How The 1031 Exchange Works With Short Sales, Auctions And Foreclosures



You can acquire property in a short sale through a 1031 exchange; however, you may find it difficult to do so while complying with the exchange deadlines. Section 1031 of the Internal Revenue Code requires taxpayers to identify replacement property within a 45-day Identification Period and to close on the identified properties within the Exchange Period, which is a maximum of 180 days. In a short sale, a bid package must be sent to the asset manager at the bank.  Included in this package is information regarding the seller’s financial situation as well as a settlement statement showing the amount of money the bank will receive on the payoff of their loan at the current bid price. The review of this package can (and regularly does) take up to 60 days.
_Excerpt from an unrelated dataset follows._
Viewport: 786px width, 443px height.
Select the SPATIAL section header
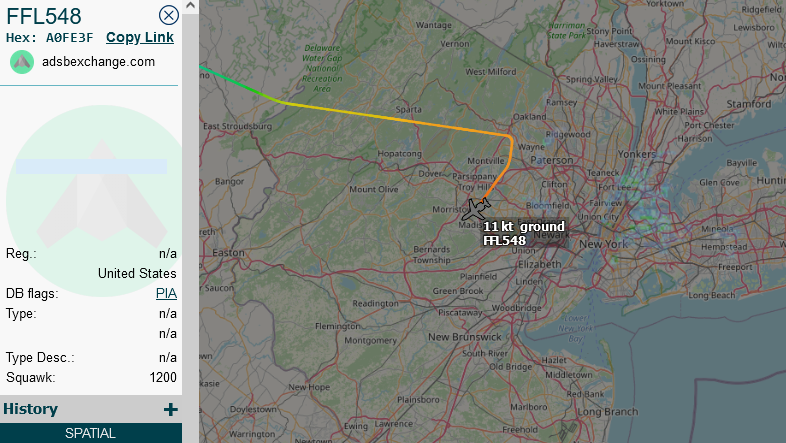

By this time, your Identification Period may have already expired leaving you unable to identify an alternate property for your 1031 exchange, or your Exchange Period may have expired.  Please be aware of the time constraints and coordinate with your REALTOR® and your tax advisor before attempting this type of transaction.




It is extremely difficult to purchase replacement property at an auction. When property is sold at an auction, there is no contract between the buyer and the seller. This is an issue because, when buying a property in a 1031 exchange, the taxpayer must assign its rights to buy the property under the contract to the qualified intermediary and the seller must be given notice of this assignment. Additionally, one of the fundamental requirements of a 1031 exchange is that the taxpayer cannot have control or “constructive receipt” of the exchange funds during the transaction.  Many times, auction property is sold on the county courthouse steps or in a meeting hall where the seller is expecting the funds immediately after the auction.  Because of the rules regarding constructive receipt, First American Exchange is unable to provide you with a check on the chance that you may purchase a property that day. Therefore, if you purchase a property through an auction, there must be time after the auction when First American Exchange can prepare the necessary exchange documents and coordinate the delivery of the exchange funds for the closing. In some instances, the seller will not delay the sale of the property to help facilitate a 1031 exchange. Speak with the seller or auctioneer of the property about this before you make any bids on auction properties.




You can acquire property in foreclosure through a 1031 exchange so long as there is a contract between the buyer and seller and there is a time period after the offer is accepted for First American Exchange to provide the exchange funds to close.  Remember that the 45-day Identification Period still applies, so do your inspection of the property within the 45 days to make sure that the condition of the property is acceptable to you. If there are repairs that need to be made on the property after closing, you cannot fund these repairs through a standard delayed exchange.  If the property needs substantial repair, a more complex structure known as an Improvement Exchange may be appropriate. Please speak with your tax advisor and First American Exchange before identifying or purchasing foreclosure property and ask about the Improvement Exchange process.